The important phrase here is "up to"; just because a psyker has a psy rating of 4, that doesn't mean they have to (or should) be rolling 4d10 for every psychic power they try to use.
(Note that there was errata that you always have to roll one die, which you wouldn't want to do if, for example, your WP bonus was greater than the Threshold of the power you wanted to use.)
It's also worth noting that rolling 9s isn't a guaranteed path to INSTANT TPK - it just invokes Psychic Phenomena, which CAN result in Perils Of The Warp, and THAT's when things get Bad. (It's also worth noting that results of Psychic Phenomena or Perils Of The Warp do not cancel the effect of the power, unless otherwise stated; you've still rolled a 9, and stuff gets weird, but you also got a pretty good result on that die!)
Finally, the "Favored By The Warp" talent allows psykers to roll twice and choose the better result on all Psychic Phenomena tests; if a psyker opts to enter the Scholar line of ranks beginning at 2,000 XP, he can pick it up at Scholar Arcanum (6,000 XP) for 200 XP. If he opts for the Savant tree instead, he cannot acquire it until late enough that Ascension advancement rules kick in; if your Psyker is still coming close to blowing up everything but has opted to become a Savant, consider letting him take "Favored By The Warp" as an Elite Advance after 6,000 XP.
You've made two key changes:
- Allowing multiple combat half-actions per round
- allowing movement to be replaced by a non-movement half-action
The primary factors I see are:
- increase in Psyker offensive capability (Most of their offense is more powerful than their allowed weapons; it gets worse under RT or DW, due to a different psychic system)

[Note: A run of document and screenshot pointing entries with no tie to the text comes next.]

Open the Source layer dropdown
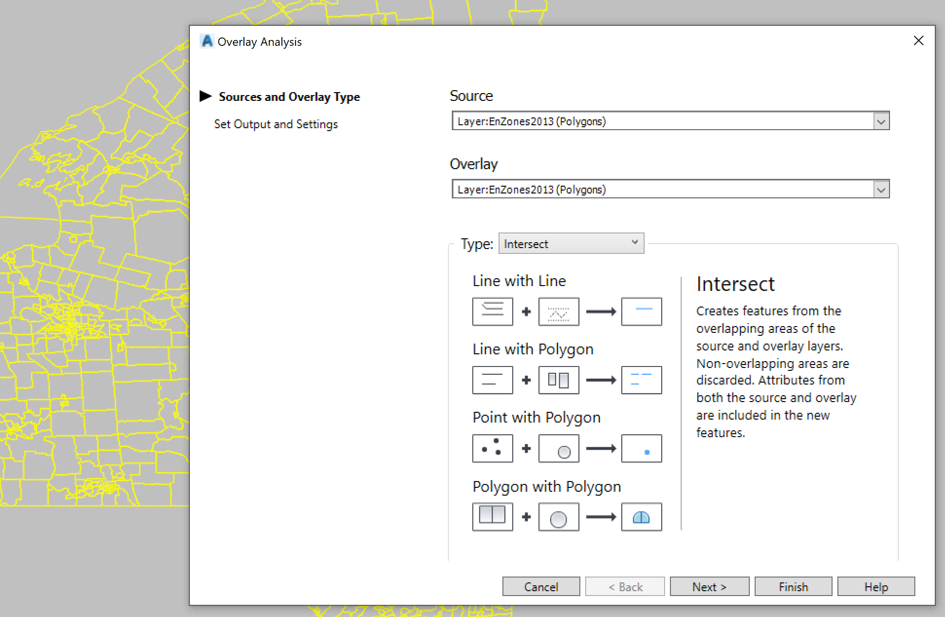Image resolution: width=945 pixels, height=617 pixels. [880, 121]
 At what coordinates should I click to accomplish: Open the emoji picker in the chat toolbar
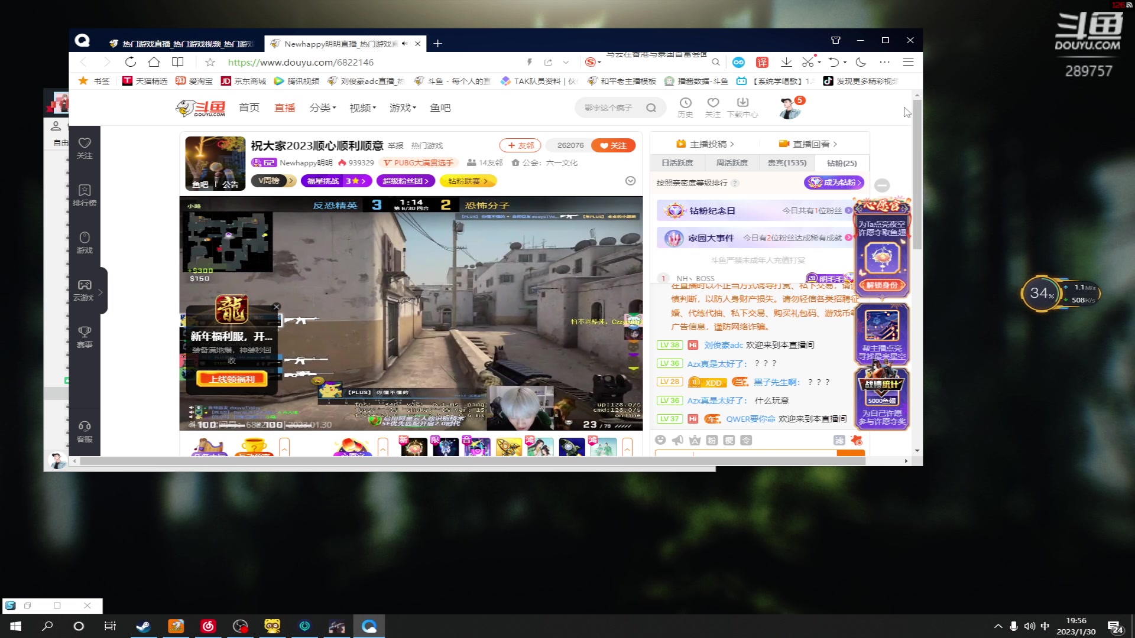click(661, 440)
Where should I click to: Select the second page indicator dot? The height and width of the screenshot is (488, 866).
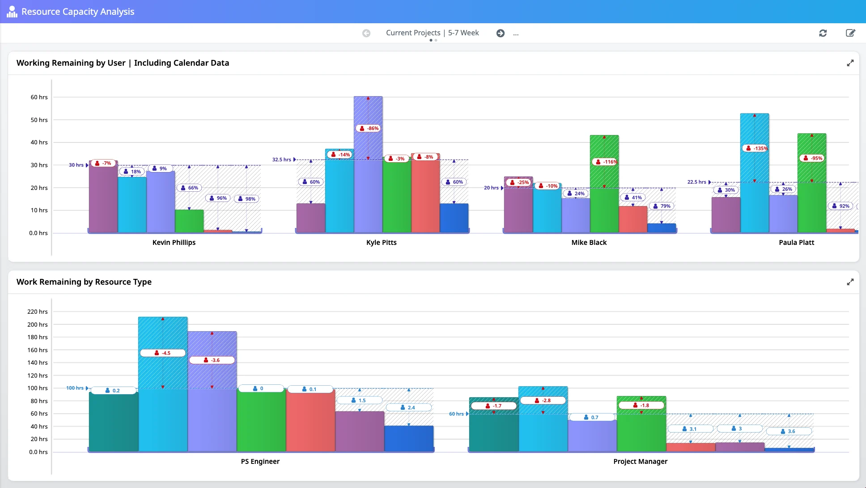tap(436, 40)
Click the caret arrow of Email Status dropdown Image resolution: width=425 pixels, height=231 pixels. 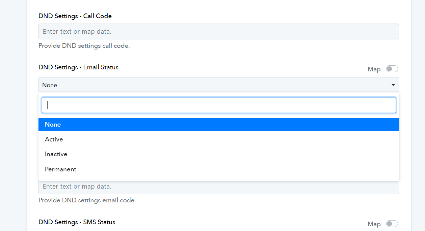(393, 85)
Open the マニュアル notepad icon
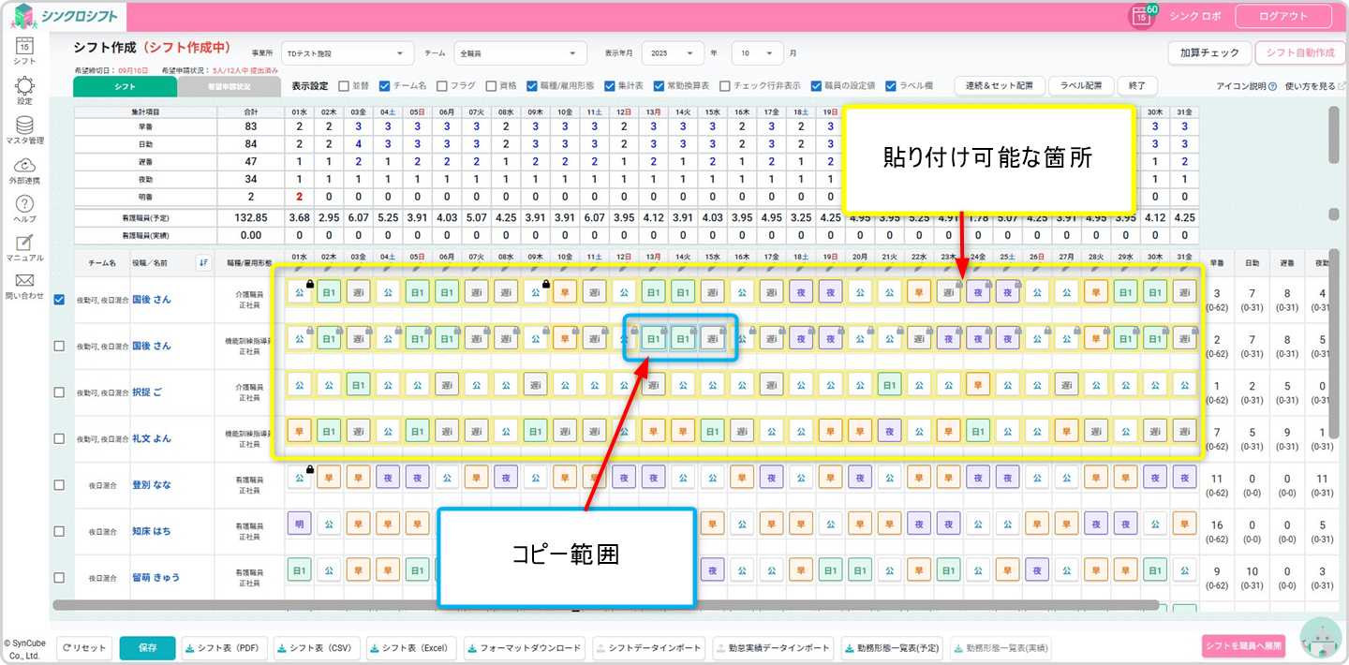1349x665 pixels. point(24,243)
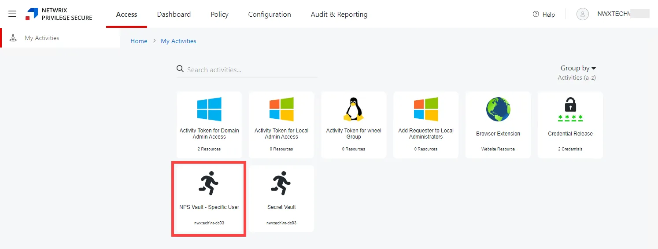The image size is (658, 249).
Task: Go to the Policy tab
Action: [x=219, y=15]
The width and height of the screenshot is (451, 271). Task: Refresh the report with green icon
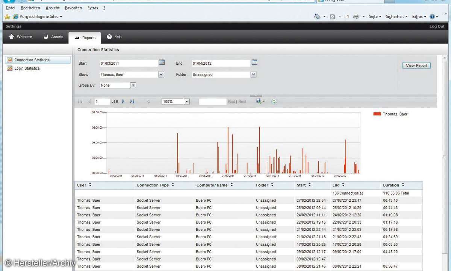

- decreased access to defenses¹
- decreased emphasis on movement²
- increased emphasis on non-action defense (IE, cover)³
- breaks the equipment bonuses
- decreases incentives to use burst and full-auto autofire modes
- cybernetics and talents with extra half-actions become devalued⁴
- initiative becomes more important⁵
- Ganging up becomes less essential⁶
¹: Since one gets very few defenses per turn, this change of yours makes them less valuable, by allowing them to be overwhelmed faster.
²: The current system makes movement a valuable and essentially irreplaceable part of the round; take it or not, it's lost if unused or unusable. It's not terribly realistic, but is very cinematic. And DH, RT, and DW are all intended to be very cinematic in tone.

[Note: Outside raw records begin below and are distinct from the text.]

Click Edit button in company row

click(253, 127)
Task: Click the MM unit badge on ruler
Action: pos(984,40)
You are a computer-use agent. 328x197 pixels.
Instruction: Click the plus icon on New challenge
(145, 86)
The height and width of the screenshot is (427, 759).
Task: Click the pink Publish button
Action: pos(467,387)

³: At present, especially for melee, active defenses (dodge and parry) are quite valuable; cover is less so, but not enough to render it useless. When one allows replaceing movement with a second attack, cover suddenly becomes MUCH more attractive, as it's an assured penalty to be hit, instead of a roll by the defender... but it also reduces drama.
⁴: At present, the only way to get a second attack is expensive talents and/or cyberware with inexpensive talents. If a character can just hole up in cover and double shoot, these talents are far less valuable, making the Assassin and Guardsman's additional combat actions less useful.
⁵: Further, by allowing the etra attacks, you can run a target out of actions sooner, as well, so initiative becomes more important to prevent having actions drained in defenses.
⁶: Ganging up is the great equalizer in RT and DH combats; it's how one overwhelms defenses. Given that every character can defend once for free, and once by aborting, if you can attack twice, you've just eaten both defenses this round, meaning you only need one attack from a buddy to get through. The norm is that you need two buddies to negate the defenses, or one buddy with a multiple attack talent.
It sounds like you made these changes with rank 1-2 characters... it's going to be more profoundly off-norm or higher rank characters, as normal slow growth of actions is made to feel even slower by providing far less of a bonus over not having them.
Best Answer
You can Focus Power once per Round
Per the Dark Heresy 1st Edition errata, currently located at https://images-cdn.fantasyflightgames.com/ffg_content/dark-heresy/pdf/darkheresy-errata-v3.0.pdf
So no matter what, you can only ever perform the Focus Power Action once per turn, as it counts as a Half Action Attack (even if the power isn't an attack), and there are already rules in the Actions section regarding the inability to perform multiple Attack Actions (don't have my book to properly cite this, but the errata clearly states only one Action per Round).
The change in the errata was made to prevent Psykers from using both Focus Power and Half Action Standard Attack Actions in the same turn. The Action section in the combat chapter of the core rulebook (specifically under Half Actions) should have some sort of wording that states you can't perform the same Half Action twice in a round. You can't Standard Attack twice for example. You technically are taking a separate Full Round Move Action, not performing two Half Action Moves.